Her legs are not chained to the ground, but fastened by hoops of metal directly bolted to the ground. He is touching one of them and incidentally her foot.
I look around myself. I am sitting in a room, lit by a few sources of light afixed to the walls. It feels like a cave. It is filled with a whole lot of gadgets, some obscure lines scorched into the ground and people, well women, for they are nacked, chained to stone steles rising from the ground and the ground itself. In fact one is a pregnant woman and next to another women a metal cage holding a baby only a few weeks old is bolted to the ground. What happened here?
I am not going to keep newborn babies in cages, if I can help it. But I will start here and examine the restraints.
The warmth of a healing spell is filling her. It does not do anything, slamming against the curse, but conceptually it changes everything. He has become an ally.
I feel more than I should feel. Though again I have no idea how I know that. There is damage and something oppressive lurking behind it. I want to smash the damage. This makes no sense, you cannot smash damage. Some strong force floods through my hand ready to smash damage only to run into a wall the oppressive force has errected. It wants to push back into me and subdue me. Unacceptable. I smash in another way. It does not yield. I smash harder with my full might. It shatters.

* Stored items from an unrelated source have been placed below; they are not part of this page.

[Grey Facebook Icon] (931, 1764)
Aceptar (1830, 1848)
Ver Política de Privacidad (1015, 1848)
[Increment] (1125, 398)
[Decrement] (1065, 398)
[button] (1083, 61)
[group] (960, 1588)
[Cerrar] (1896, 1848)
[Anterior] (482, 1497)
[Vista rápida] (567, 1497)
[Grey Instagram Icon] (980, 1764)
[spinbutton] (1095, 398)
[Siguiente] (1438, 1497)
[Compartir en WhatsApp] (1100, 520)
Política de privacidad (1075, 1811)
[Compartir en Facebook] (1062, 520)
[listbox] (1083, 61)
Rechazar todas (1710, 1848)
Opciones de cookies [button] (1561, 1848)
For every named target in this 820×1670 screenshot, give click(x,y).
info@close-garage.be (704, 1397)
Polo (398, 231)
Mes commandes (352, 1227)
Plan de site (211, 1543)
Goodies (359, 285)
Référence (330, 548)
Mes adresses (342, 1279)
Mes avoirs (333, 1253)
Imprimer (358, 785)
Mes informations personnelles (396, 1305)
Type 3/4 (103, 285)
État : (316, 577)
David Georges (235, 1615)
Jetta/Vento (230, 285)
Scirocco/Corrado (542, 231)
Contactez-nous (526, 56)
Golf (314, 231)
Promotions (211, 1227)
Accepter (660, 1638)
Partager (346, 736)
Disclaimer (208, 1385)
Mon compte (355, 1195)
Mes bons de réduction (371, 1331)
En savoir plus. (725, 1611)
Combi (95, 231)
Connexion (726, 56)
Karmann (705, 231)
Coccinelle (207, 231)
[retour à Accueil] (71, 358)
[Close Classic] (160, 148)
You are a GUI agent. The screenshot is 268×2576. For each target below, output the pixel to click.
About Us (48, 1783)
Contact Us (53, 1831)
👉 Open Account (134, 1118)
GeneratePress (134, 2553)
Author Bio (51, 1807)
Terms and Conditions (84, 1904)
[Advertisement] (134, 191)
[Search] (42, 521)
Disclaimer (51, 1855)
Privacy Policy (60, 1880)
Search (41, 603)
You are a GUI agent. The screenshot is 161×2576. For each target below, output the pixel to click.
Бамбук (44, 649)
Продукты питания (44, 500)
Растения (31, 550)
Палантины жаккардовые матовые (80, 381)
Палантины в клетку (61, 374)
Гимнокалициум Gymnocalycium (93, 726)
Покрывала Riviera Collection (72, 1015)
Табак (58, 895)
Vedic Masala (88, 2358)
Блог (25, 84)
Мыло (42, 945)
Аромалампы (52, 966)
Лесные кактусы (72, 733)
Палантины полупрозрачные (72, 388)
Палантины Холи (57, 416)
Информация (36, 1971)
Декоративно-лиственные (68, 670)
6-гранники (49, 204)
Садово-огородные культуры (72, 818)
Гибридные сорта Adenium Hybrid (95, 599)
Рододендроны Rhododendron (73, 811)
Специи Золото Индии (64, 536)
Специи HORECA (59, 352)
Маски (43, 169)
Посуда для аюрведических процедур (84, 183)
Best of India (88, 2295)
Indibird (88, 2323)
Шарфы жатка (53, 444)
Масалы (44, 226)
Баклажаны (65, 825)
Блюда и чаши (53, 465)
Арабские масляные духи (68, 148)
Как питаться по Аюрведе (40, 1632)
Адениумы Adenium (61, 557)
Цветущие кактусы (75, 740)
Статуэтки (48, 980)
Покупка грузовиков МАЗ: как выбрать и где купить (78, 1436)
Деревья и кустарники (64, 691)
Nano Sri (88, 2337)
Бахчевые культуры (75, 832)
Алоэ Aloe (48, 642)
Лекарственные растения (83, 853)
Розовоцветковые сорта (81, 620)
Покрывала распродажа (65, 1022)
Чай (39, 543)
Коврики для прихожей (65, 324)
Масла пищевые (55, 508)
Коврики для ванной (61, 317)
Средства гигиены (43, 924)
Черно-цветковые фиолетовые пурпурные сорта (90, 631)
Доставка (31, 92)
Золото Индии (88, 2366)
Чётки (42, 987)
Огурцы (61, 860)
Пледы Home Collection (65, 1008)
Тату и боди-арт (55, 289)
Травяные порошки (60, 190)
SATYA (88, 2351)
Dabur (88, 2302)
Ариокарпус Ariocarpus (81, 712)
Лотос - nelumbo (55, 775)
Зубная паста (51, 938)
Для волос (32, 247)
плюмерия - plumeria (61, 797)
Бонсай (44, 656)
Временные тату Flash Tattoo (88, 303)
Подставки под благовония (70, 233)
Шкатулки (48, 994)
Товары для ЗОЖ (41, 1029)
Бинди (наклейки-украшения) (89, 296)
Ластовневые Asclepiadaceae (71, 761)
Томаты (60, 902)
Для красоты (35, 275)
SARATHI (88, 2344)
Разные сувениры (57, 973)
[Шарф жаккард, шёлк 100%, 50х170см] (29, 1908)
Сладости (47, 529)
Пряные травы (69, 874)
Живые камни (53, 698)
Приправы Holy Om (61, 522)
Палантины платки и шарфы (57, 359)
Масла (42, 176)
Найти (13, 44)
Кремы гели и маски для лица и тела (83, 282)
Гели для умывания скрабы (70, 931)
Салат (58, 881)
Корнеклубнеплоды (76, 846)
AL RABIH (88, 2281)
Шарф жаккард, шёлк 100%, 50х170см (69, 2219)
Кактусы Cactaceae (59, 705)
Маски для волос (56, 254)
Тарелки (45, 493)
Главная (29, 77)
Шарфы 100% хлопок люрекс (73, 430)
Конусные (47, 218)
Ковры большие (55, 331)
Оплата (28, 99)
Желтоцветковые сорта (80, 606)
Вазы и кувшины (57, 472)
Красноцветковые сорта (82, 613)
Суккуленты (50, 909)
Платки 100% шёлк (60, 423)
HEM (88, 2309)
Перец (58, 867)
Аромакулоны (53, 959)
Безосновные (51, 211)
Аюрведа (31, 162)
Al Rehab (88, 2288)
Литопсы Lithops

Suddenly I feel so tired. Have you ever dreamed of sleeping in the lap of a pokemon?
The curse is broken! She is still very, very wounded but the healing can now begin. She may actually live. The human is sleeping with his hairless head on her lap. This feels very very odd. His breath is tickling her. Minutes earlier she would have killed him. But one does not kill an exhausted ally, except under very, very limited circumstances. In fact, emulating him looks like her best option to maximize healing.
Melo feels the curse go away. Now the situation requires no planning, merely action.
She turns into a wooden sword and drops to the floor free of her restraints.